> **Records supplied**:
-------------------------
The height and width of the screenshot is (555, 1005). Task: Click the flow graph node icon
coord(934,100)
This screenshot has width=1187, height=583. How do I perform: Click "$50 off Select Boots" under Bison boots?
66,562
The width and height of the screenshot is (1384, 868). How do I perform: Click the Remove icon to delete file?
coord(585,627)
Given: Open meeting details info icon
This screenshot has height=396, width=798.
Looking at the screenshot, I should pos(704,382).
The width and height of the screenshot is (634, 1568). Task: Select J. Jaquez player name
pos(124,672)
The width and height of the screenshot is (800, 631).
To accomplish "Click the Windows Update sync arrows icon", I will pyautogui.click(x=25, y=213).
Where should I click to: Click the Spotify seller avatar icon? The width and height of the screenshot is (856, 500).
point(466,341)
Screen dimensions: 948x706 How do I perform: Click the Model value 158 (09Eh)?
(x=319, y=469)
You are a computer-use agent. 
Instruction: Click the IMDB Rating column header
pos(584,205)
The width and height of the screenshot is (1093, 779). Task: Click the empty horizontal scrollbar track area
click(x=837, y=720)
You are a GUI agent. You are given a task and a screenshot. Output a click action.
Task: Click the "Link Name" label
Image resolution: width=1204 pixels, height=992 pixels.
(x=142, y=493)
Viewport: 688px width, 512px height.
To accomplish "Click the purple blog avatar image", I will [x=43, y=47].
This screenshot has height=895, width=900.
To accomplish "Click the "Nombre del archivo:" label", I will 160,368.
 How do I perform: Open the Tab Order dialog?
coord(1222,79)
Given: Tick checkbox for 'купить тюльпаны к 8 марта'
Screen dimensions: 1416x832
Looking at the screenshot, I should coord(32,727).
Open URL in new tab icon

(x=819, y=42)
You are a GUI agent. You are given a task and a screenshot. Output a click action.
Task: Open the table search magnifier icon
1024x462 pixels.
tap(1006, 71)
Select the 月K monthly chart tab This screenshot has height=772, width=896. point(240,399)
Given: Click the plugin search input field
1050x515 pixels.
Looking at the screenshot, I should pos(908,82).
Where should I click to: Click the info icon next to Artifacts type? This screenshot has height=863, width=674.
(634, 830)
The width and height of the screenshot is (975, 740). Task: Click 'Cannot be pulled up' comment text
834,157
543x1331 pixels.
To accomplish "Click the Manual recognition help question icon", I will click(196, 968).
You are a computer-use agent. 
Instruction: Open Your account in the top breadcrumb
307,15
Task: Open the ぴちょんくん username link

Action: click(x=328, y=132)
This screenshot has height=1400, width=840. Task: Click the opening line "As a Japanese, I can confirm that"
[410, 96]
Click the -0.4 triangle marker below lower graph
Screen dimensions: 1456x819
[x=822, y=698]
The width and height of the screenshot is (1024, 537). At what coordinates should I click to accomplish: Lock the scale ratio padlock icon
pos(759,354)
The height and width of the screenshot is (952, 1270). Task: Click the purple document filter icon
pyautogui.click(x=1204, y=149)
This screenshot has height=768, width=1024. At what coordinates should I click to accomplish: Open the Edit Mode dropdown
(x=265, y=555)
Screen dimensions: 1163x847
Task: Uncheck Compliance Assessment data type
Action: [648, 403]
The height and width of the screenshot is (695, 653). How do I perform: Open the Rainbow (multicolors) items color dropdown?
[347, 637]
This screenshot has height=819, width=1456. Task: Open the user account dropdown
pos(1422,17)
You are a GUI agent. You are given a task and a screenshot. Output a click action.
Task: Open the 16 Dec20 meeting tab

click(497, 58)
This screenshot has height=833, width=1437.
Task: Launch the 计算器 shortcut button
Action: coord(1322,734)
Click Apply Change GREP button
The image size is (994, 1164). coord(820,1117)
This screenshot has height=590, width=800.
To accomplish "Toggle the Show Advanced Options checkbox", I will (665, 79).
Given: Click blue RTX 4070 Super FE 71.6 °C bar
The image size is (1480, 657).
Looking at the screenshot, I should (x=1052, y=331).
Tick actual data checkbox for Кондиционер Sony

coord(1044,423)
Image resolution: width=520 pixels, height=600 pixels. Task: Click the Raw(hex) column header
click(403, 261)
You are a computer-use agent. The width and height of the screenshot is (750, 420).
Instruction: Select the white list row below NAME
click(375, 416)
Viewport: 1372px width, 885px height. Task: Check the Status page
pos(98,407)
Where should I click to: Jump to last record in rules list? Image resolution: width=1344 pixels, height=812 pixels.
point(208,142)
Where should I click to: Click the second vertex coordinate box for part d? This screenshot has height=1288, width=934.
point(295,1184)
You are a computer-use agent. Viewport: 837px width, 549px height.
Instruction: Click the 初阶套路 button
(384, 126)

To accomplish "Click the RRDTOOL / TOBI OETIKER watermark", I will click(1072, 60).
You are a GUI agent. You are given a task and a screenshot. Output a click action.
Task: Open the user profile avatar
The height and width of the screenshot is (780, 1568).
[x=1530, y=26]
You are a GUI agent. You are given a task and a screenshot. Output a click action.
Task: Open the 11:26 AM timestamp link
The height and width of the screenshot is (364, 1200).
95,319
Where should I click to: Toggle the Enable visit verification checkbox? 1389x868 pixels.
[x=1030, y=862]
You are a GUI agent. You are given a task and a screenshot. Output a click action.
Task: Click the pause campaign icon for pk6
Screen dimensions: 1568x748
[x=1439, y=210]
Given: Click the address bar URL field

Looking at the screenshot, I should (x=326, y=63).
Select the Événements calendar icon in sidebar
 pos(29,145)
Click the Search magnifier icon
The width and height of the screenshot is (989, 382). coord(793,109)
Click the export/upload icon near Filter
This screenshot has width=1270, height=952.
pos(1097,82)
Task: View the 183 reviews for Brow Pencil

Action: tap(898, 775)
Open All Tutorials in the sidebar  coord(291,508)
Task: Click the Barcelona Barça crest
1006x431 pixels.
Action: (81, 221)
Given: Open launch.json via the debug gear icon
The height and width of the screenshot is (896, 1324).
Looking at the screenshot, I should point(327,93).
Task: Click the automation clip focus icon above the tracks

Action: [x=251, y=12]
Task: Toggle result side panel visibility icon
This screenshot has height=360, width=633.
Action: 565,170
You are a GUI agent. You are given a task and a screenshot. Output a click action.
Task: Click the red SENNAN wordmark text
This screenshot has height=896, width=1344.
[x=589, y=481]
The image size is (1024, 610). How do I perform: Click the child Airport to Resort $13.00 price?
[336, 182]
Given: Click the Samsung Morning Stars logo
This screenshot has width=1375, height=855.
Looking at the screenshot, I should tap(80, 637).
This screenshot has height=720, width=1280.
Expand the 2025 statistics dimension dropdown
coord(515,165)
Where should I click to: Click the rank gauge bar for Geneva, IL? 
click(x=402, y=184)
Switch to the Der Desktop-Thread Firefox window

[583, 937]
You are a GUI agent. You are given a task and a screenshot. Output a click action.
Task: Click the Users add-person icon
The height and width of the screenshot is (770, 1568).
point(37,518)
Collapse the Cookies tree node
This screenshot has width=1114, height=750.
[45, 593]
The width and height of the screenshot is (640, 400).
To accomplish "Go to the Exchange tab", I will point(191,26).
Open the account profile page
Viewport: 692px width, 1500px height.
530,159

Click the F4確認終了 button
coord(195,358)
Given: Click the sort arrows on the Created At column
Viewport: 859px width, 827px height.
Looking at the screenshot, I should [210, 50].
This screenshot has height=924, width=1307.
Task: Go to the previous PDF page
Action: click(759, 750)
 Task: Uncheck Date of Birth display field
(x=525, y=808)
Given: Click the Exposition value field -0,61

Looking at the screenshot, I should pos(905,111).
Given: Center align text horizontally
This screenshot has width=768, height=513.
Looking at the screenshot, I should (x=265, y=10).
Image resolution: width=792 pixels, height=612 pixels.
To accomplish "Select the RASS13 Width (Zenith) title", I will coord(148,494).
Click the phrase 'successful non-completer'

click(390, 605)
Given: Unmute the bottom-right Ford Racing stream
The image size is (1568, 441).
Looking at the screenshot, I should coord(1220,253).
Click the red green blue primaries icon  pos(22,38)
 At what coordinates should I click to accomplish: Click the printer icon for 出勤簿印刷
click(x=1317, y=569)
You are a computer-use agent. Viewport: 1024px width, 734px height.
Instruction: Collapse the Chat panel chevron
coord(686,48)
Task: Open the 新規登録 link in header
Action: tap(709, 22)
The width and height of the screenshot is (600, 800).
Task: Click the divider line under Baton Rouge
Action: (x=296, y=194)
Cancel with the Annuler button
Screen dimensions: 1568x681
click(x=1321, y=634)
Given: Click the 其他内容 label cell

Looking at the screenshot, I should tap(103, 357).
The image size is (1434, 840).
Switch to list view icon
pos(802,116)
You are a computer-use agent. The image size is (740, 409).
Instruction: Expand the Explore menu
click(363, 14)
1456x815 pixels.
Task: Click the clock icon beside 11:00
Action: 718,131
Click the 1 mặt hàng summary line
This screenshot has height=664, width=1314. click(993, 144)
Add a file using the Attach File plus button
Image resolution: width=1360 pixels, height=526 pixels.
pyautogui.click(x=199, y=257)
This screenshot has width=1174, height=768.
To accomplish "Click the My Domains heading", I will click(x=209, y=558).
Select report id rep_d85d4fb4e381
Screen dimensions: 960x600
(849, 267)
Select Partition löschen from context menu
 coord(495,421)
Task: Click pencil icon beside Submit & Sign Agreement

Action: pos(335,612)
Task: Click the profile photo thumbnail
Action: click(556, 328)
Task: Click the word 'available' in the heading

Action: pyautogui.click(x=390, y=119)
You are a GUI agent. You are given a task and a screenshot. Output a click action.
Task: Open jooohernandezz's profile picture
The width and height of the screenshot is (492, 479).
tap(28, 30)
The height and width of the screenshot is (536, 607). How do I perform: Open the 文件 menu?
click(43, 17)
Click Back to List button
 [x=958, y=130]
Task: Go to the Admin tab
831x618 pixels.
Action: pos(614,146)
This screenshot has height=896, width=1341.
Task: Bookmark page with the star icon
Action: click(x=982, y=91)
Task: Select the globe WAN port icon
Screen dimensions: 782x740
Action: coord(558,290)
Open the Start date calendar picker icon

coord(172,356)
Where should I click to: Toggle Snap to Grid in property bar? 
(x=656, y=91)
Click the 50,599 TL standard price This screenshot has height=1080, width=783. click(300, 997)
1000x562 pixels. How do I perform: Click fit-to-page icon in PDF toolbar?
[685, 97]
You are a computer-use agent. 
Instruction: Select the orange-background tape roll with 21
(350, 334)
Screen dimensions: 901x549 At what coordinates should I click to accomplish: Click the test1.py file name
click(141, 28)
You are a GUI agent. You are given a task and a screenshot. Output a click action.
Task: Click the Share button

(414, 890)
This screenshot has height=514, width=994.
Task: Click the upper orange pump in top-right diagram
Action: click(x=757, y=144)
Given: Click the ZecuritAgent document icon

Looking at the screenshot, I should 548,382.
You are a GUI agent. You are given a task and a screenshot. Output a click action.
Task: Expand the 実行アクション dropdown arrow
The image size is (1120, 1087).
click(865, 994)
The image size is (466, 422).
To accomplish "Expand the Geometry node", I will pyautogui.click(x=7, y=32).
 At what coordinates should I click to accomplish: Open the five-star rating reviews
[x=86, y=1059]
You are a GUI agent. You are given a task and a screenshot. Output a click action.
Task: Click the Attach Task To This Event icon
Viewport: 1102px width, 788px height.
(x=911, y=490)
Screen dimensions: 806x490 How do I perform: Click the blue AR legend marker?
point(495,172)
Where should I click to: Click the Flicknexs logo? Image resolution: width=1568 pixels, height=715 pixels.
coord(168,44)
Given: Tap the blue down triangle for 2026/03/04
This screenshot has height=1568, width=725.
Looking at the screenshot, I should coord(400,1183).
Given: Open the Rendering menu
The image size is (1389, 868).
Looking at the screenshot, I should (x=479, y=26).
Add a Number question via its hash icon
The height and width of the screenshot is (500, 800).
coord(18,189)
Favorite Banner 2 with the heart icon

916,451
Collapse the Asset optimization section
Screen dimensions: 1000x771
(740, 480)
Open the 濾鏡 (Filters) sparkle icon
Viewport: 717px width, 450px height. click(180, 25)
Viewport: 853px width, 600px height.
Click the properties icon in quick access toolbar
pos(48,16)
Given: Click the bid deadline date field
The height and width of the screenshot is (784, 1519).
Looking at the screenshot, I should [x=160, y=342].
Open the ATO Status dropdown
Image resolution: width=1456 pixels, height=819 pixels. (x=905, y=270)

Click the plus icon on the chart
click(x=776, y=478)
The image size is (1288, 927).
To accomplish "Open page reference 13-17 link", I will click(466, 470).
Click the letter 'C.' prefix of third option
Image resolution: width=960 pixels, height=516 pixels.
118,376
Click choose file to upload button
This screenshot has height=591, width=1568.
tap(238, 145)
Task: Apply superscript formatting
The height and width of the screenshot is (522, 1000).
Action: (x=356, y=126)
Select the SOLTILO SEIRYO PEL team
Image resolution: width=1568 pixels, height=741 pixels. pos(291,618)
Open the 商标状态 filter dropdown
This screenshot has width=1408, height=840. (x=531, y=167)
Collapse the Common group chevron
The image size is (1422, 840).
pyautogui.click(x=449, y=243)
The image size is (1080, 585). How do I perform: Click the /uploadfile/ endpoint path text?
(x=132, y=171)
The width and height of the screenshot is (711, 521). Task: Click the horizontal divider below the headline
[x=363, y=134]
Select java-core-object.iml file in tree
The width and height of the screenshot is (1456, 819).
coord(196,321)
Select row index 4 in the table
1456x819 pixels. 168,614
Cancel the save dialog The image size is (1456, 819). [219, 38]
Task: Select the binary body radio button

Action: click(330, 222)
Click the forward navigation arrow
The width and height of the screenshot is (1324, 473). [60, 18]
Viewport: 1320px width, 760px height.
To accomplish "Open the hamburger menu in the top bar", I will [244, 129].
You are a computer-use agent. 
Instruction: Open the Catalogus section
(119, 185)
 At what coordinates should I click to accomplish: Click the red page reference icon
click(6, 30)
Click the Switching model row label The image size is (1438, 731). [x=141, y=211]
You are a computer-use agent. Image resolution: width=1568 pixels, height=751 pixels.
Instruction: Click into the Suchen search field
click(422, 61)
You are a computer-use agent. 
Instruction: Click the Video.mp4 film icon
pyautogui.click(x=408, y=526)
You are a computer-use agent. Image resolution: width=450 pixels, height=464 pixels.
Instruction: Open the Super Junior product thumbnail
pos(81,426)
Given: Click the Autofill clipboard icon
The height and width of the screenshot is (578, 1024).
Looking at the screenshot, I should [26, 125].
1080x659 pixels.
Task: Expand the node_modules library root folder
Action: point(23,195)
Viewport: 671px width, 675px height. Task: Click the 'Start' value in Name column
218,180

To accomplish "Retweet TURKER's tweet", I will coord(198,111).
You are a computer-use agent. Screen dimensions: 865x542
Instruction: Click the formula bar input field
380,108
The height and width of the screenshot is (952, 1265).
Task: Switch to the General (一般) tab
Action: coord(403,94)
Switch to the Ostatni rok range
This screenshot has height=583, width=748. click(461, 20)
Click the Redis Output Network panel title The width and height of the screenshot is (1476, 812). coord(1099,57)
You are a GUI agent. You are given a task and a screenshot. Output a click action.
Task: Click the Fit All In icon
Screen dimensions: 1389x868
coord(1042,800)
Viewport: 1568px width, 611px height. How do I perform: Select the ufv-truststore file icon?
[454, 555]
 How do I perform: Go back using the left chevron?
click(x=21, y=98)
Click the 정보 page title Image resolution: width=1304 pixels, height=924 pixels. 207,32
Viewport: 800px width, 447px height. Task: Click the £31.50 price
-------------------------
> **Problem to work on**: Quote the material verbatim from the line with "Select report id rep_d85d4fb4e381" to the line with "Action: pyautogui.click(x=390, y=119)", including both of those lines.

> **Response to this exercise**:
Select report id rep_d85d4fb4e381
Screen dimensions: 960x600
(849, 267)
Select Partition löschen from context menu
 coord(495,421)
Task: Click pencil icon beside Submit & Sign Agreement

Action: pos(335,612)
Task: Click the profile photo thumbnail
Action: click(556, 328)
Task: Click the word 'available' in the heading

Action: pyautogui.click(x=390, y=119)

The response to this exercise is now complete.